🤖 AI Summary
The SAREF4ENER ontology exhibits insufficient semantic expressiveness for modeling higher-order flexible assets—such as electric vehicles, batteries, and heat pumps—and their inherent uncertainties.
Method: This paper proposes an ontology extension methodology tailored to energy flexibility, systematically integrating the device-agnostic FlexOffer full model into SAREF4ENER while strictly preserving backward compatibility. The extension formally represents flexibility types, operational constraints, and probabilistic/fuzzy uncertainties through rigorous ontology engineering and semantic modeling.

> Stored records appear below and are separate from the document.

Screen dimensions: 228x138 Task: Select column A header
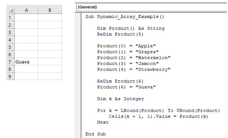coord(26,10)
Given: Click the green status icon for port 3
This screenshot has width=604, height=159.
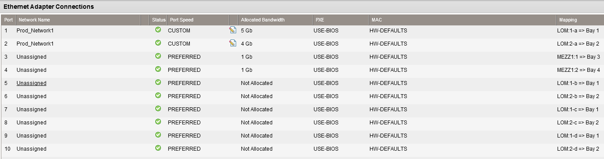Looking at the screenshot, I should (158, 56).
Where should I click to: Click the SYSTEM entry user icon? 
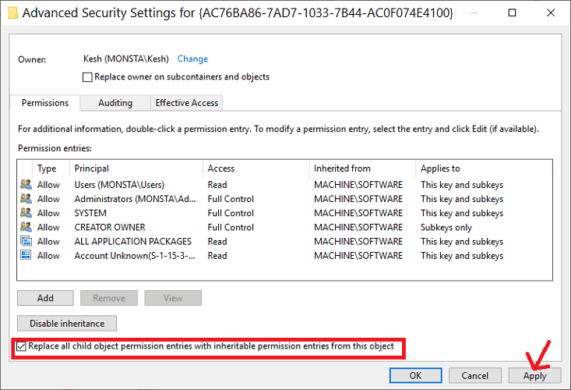pyautogui.click(x=26, y=213)
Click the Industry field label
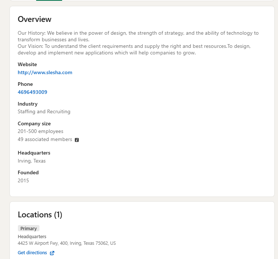The image size is (278, 259). coord(28,104)
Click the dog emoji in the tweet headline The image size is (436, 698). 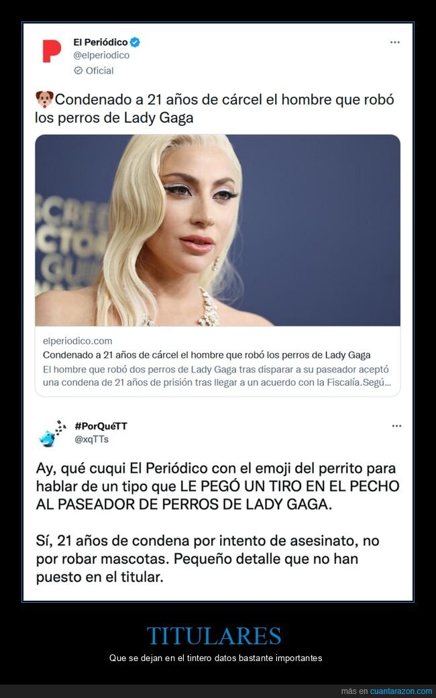pyautogui.click(x=44, y=99)
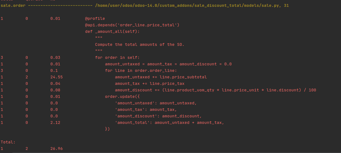The width and height of the screenshot is (341, 153).
Task: Select the def _amount_all(self) line
Action: coord(112,32)
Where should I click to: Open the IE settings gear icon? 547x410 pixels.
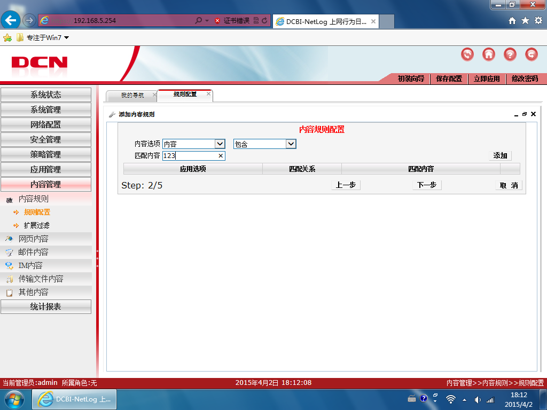pyautogui.click(x=538, y=21)
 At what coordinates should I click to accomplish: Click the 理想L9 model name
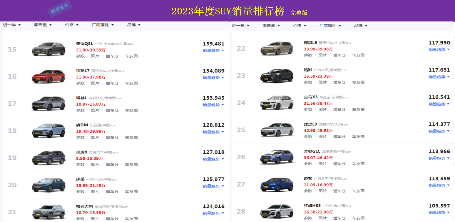point(311,124)
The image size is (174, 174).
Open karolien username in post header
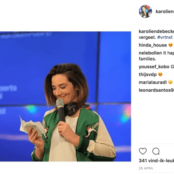[x=165, y=11]
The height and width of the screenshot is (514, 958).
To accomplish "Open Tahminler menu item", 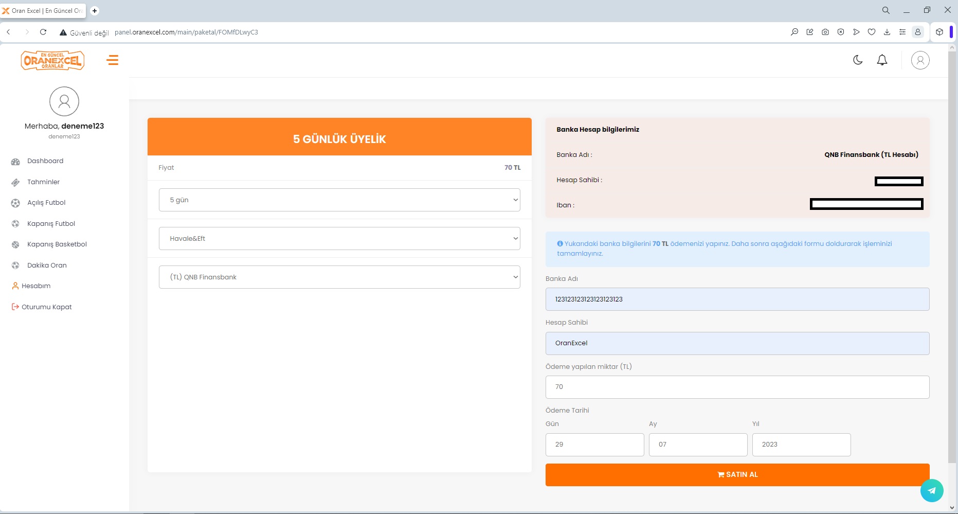I will [43, 182].
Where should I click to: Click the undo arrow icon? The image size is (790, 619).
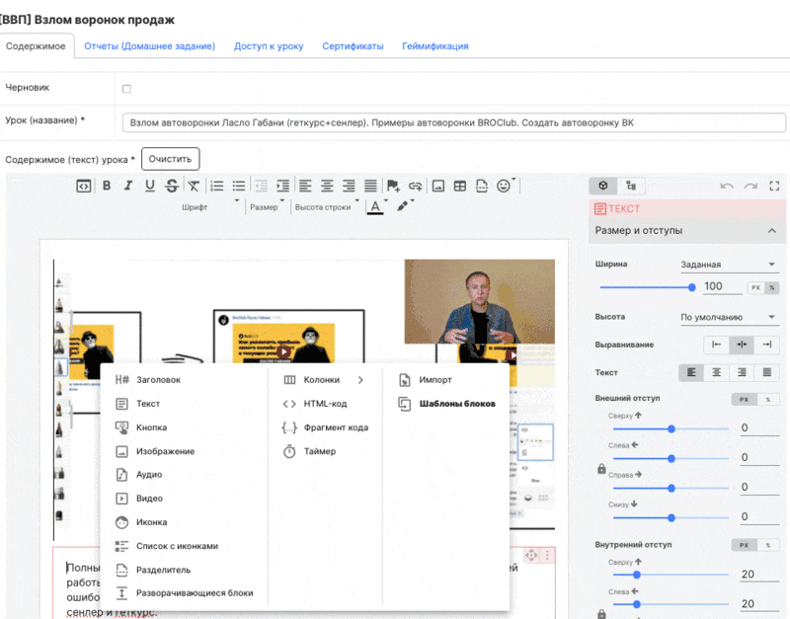click(727, 186)
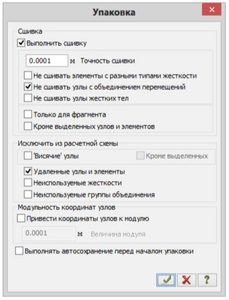Confirm with the green checkmark button

(166, 280)
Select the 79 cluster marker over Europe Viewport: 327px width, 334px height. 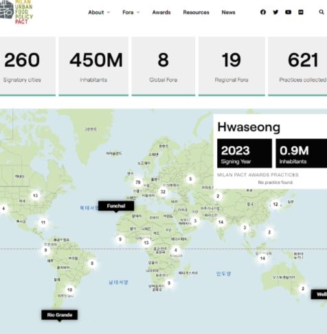coord(138,182)
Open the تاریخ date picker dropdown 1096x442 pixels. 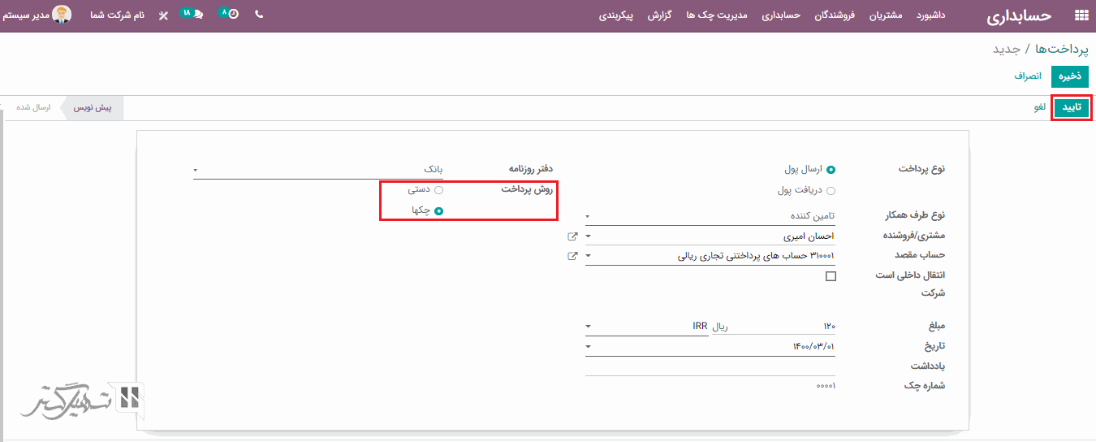(x=710, y=347)
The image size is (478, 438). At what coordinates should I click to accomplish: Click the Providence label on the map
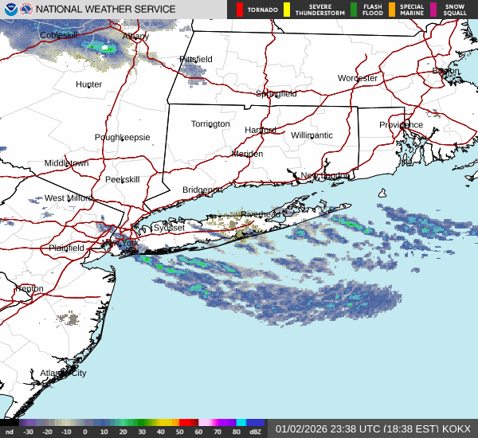401,125
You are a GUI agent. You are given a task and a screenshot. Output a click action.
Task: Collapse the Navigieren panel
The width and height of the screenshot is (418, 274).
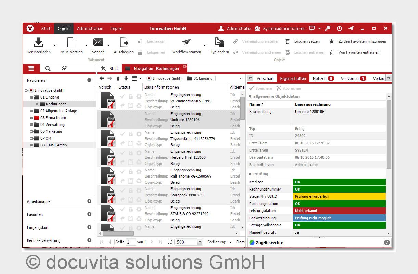click(x=89, y=80)

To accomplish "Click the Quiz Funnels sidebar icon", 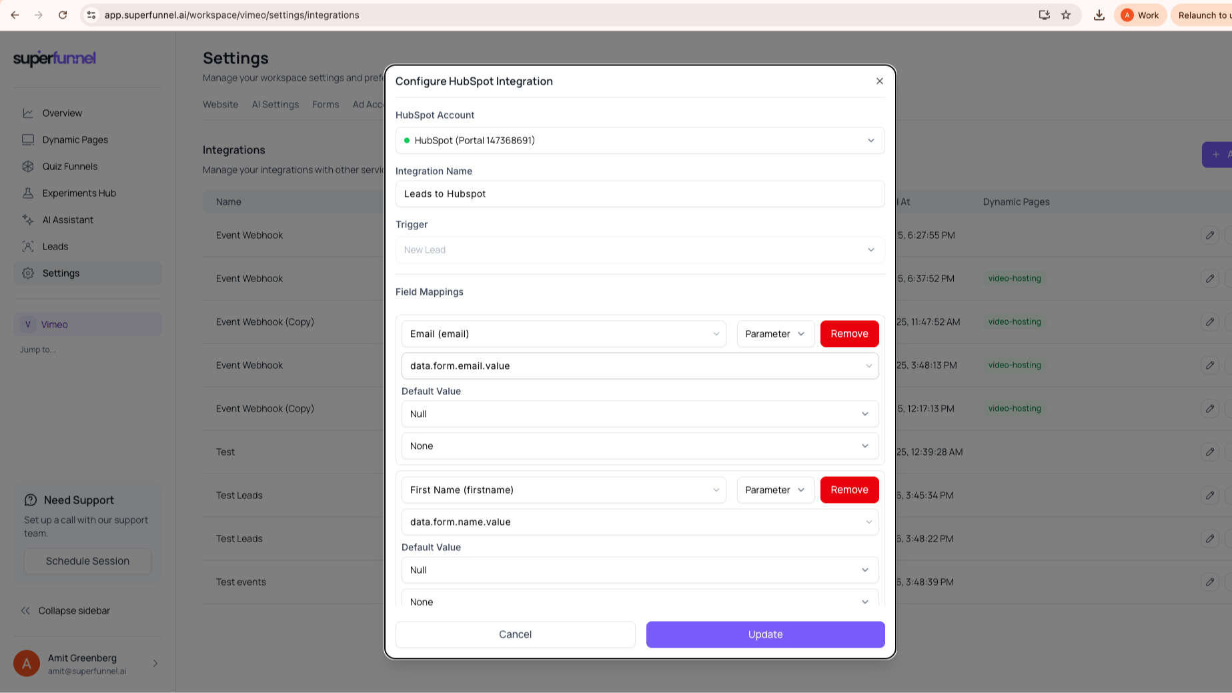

Contribution/Results: The resulting interoperable and extensible flexibility semantic module significantly improves data integration efficiency and modeling accuracy across heterogeneous devices in smart buildings and electricity markets. Experimental evaluation demonstrates its effectiveness in enabling cross-domain coordination under high renewable energy penetration, providing standardized semantic foundations for flexible resource orchestration in modern energy systems.
📝 Abstract
A key element to support the increased amounts of renewable energy in the energy system is flexibility, i.e., the possibility of changing energy loads in time and amount. Many flexibility models have been designed; however, exact models fail to scale for long time horizons or many devices. Because of this, the FlexOffer (FOs) model has been designed, to provide device-independent approximations of flexibility with good accuracy, and much better scaling for long time horizons and many devices. An important aspect of the real-life implementation of energy flexibility is enabling flexible data exchange with many types of smart energy appliances and market systems, e.g., in smart buildings. For this, ontologies standardizing data formats are required. However, the current industry standard ontology for integrating smart devices for energy purposes, SAREF for Energy Flexibility (SAREF4ENER) only has limited support for flexibility and thus cannot support important use cases. In this paper we propose an extension of SAREF4ENER that integrates full support for the complete FlexOffer model, including advanced use cases, while maintaining backward compatibility. This novel ontology module can accurately describe flexibility for advanced devices such as electric vehicles, batteries, and heat pumps. It can also capture the inherent uncertainty associated with many flexible load types.